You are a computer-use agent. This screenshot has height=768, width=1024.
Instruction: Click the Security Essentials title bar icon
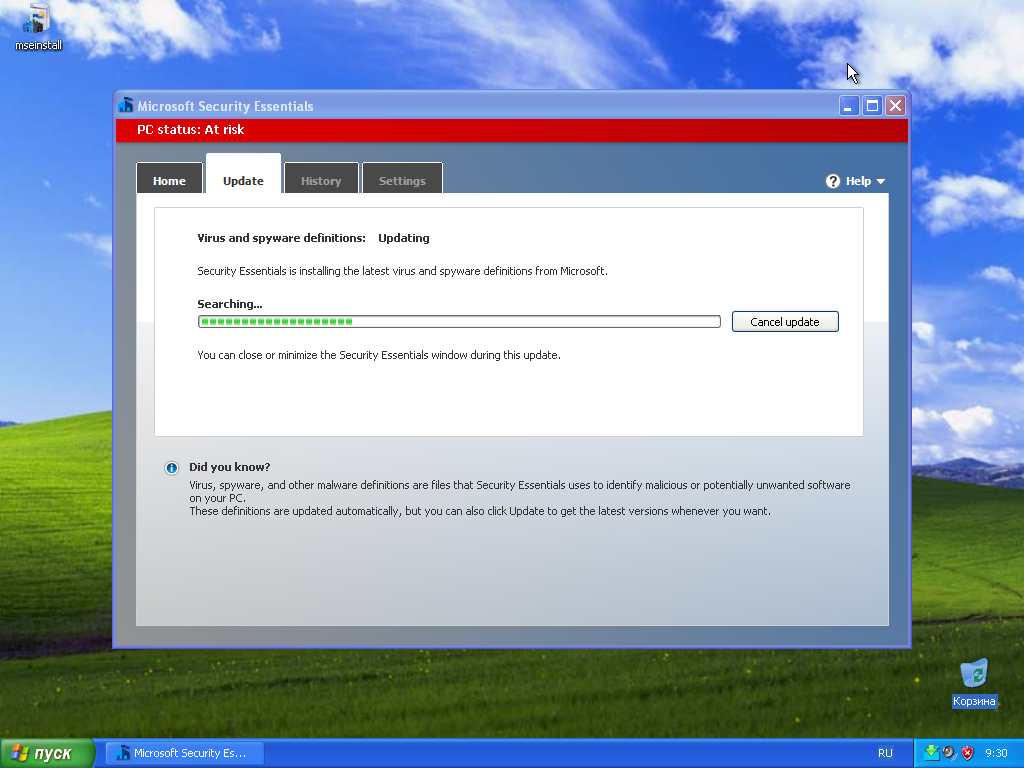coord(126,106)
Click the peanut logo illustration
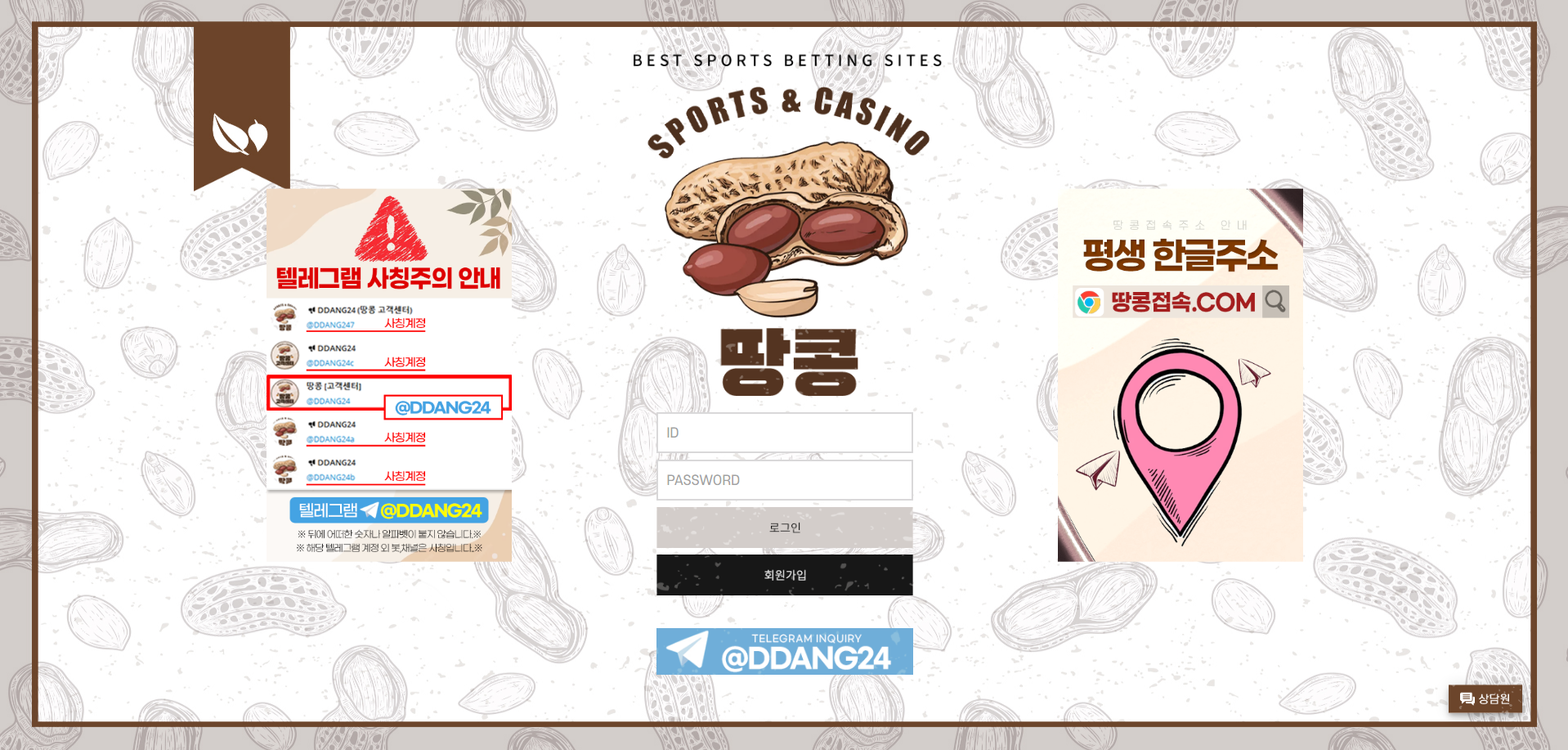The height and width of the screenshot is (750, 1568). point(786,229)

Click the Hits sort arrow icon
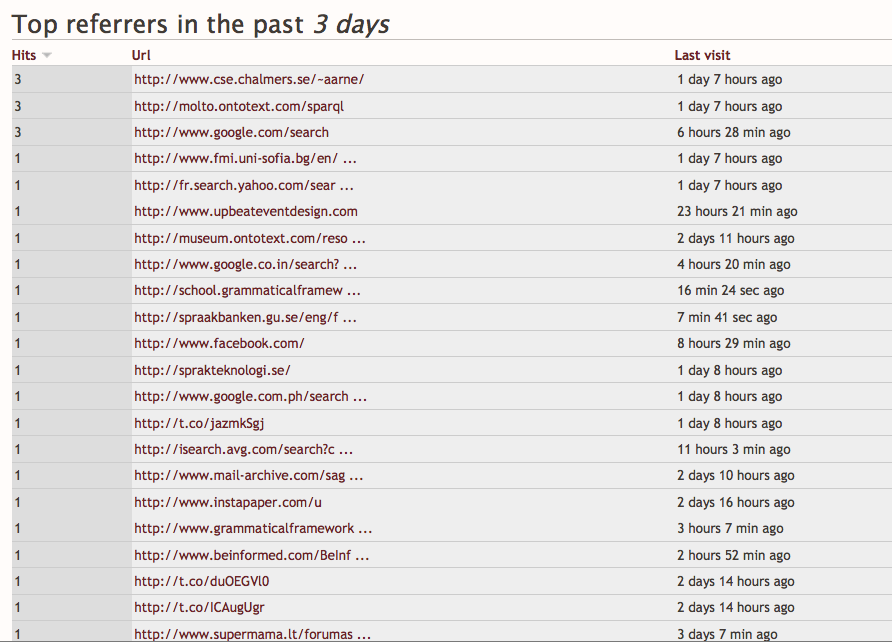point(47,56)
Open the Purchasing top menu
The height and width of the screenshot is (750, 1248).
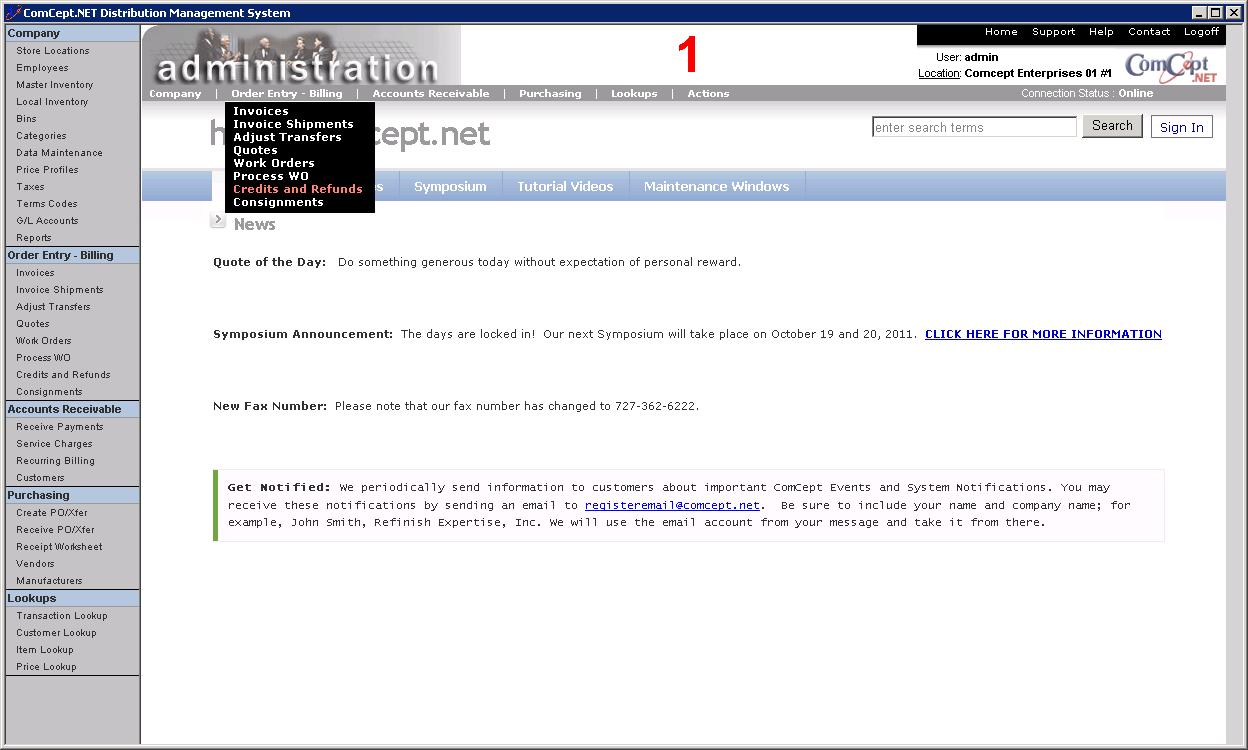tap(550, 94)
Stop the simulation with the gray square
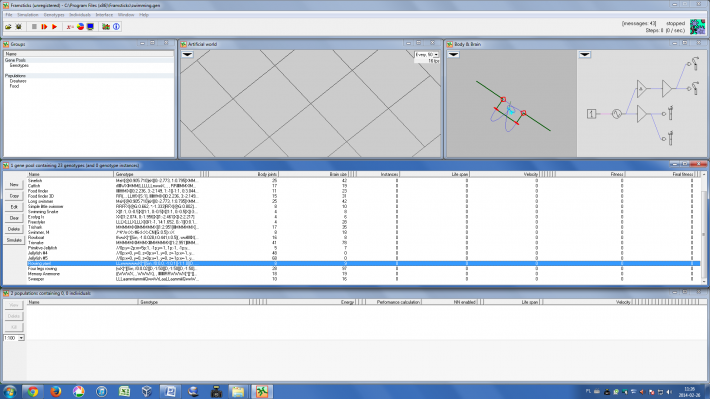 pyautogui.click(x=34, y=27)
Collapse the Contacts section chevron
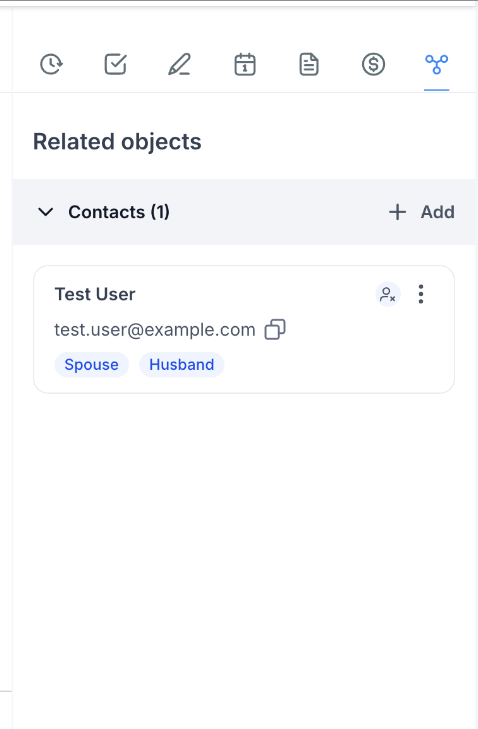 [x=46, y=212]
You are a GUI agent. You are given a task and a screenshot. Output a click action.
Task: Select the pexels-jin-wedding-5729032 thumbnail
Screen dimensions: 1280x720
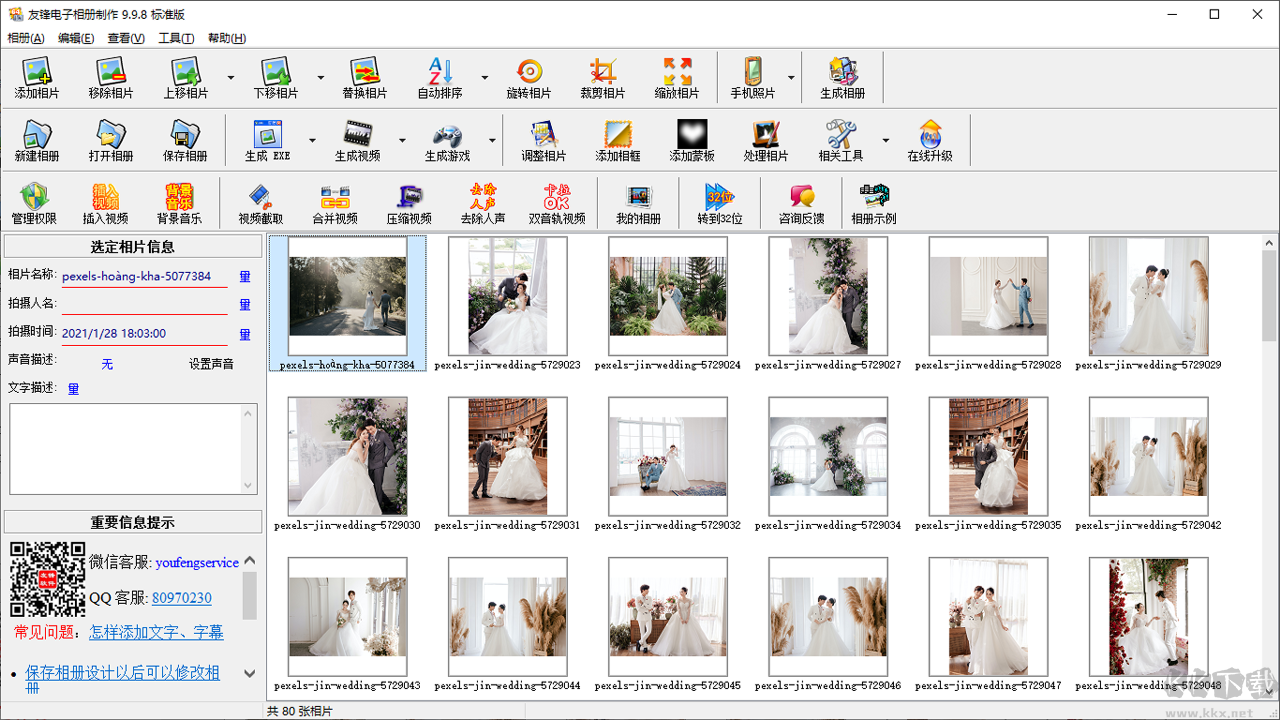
* * * * * * *
Work to be completed: Gather up every line in the data above that contains the word "agent", copying each one.

Reply to the task:
You are a computer-use agent. This screenshot has height=768, width=1024.
You are a GUI agent. You are given a task and a screenshot. Output a click action.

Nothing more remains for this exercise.